How to Prevent a Twitter Hack
Internet security surrounding social is up to publishers. Do you have a plan?
Recent Twitter hacks done this spring by a group called the Syrian Electronic Army (SEA) on the Associated Press and The Onion have brought attention to the vulnerability of a media organization’s social media account.
In the case of the AP, which has more than two million Twitter followers, or any mass media brand for that matter, a damaging tweet can have a profound impact. When the SEA took control of the AP’s Twitter account and tweeted that President Barack Obama had been injured in an explosion at the White House, it caused the U.S. stock market to temporarily lose $200 million in value, The Wall Street Journal reported.
The AP was lucky because it was able to inform readers within 10 minutes that it had been hacked. Additionally, it had one of its White House reporters, who was already going into a press conference at the White House, inform the White House press corps at that meeting that the tweet was fake.
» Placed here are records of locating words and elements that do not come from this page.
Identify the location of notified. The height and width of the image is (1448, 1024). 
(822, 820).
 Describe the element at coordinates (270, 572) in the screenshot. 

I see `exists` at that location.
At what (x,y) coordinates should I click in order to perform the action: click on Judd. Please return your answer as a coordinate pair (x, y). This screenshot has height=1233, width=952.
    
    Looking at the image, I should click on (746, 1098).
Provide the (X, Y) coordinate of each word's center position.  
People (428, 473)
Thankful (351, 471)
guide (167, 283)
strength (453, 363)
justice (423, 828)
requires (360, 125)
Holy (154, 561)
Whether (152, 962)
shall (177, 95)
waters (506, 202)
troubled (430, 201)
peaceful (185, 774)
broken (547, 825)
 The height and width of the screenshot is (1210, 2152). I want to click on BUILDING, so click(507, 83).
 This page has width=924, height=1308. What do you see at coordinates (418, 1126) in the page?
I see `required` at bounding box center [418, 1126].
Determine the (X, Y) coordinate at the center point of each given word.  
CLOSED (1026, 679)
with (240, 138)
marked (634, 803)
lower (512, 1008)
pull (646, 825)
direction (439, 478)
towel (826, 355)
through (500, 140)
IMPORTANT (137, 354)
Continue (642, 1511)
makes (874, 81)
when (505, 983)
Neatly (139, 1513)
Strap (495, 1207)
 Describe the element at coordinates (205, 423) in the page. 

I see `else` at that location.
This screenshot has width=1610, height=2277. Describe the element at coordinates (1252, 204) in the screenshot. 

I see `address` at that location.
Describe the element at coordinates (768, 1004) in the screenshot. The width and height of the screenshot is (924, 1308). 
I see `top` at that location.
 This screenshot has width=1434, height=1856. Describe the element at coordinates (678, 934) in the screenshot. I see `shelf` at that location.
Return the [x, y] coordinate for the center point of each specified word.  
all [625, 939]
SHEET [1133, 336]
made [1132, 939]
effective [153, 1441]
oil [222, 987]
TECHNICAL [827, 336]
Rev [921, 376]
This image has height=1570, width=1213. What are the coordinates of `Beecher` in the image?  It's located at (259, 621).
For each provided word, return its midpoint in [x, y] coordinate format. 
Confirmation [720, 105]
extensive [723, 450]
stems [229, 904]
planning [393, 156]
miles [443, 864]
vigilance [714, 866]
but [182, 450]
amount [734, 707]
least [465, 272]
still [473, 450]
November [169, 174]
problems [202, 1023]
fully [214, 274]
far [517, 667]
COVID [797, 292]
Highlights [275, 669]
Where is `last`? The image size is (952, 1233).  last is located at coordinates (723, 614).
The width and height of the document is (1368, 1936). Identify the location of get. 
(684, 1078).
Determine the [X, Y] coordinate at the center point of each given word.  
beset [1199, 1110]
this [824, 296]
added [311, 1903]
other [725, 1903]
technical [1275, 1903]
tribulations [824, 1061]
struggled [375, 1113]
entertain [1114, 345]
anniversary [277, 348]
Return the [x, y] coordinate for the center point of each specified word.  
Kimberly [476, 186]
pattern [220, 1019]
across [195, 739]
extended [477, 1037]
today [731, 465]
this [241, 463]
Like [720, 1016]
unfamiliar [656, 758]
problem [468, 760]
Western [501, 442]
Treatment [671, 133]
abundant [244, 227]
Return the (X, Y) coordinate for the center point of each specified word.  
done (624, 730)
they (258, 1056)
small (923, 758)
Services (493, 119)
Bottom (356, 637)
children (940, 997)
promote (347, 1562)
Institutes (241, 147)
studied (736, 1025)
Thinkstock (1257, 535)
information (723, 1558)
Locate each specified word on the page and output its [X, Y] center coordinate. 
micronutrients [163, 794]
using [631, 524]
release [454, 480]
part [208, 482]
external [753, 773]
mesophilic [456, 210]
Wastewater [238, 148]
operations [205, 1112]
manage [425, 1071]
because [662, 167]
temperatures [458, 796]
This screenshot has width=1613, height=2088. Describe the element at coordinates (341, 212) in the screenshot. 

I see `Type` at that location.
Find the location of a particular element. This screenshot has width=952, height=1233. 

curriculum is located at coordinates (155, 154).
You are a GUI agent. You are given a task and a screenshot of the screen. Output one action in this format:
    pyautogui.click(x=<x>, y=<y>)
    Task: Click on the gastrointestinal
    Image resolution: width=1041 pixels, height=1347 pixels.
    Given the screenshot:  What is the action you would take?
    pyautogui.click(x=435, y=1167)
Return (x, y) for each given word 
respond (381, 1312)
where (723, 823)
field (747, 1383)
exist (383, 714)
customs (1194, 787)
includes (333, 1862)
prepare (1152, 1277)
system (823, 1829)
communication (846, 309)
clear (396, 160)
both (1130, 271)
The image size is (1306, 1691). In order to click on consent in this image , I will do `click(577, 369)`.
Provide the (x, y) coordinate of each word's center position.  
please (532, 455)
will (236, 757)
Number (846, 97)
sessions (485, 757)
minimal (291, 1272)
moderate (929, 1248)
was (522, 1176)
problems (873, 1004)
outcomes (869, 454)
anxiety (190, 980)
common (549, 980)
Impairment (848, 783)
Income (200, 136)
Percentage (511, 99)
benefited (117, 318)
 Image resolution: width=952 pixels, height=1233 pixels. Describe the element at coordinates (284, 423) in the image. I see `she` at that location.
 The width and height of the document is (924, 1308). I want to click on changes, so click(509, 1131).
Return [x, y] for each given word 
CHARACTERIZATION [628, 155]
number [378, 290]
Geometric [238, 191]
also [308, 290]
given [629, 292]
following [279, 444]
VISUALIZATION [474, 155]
At the meeting, White House officials also confirmed that the President was indeed alive and well.
How a Twitter Hack Happens
In early May, the Twitter account belonging to satirical news site The Onion was also hacked—once again by the SEA. True to form, while The Onion took immediate steps to respond internally to the problem, it joked about it to its followers and posted a detailed synopsis on how exactly the hack happened.
The SEA “phished Onion employees’ Google Apps accounts via 3 separate methods,” said The Onion. Here is a brief synopsis of the event:
1. The SEA sent fake news links to journalists at The Onion. The link appeared to be a Washington Post story about the brand but was actually bait to get employees to enter their Google Apps credentials. Only a few employees received the links in order to deflect suspicion.
2. The Onion sent an email to all employees asking them to change their passwords. Unbeknownst to them, the attacker had access to one of these accounts and sent a duplicate email, which included a link to a phishing page that was made to look like a password-reset link. The members of the IT team were left out of this exchange so the attackers could proceed unnoticed.
3. Since The Onion is a satirical news site, they made light of these events by posting articles like “Syrian Electronic Army Has A little Fun Before Inevitable Upcoming Deaths At Hands of Rebels.” This antagonized the attackers, who began broadcasting editorial emails on their Twitter account. Once the brand realized this it responded by asking everyone in the company to reset their Google Apps account passwords because they could not determine the source of the breach.
In a May 8th post, The Onion detailed what it views as meaningful prevention strategies:
• Make sure that your users are educated, and that they are suspicious of all links that ask them to log in, regardless of the sender.
• The email addresses for your twitter accounts should be on a system that is isolated from your organization’s normal email. This will make your Twitter accounts virtually invulnerable to phishing (providing that you’re using unique, strong passwords for every account).
• All Twitter activity should go through an app of some kind, such as HootSuite. Restricting password-based access to your accounts prevents a hacker from taking total ownership, which takes much longer to rectify.
• If possible, have a way to reach out to all of your users outside of their organizational email.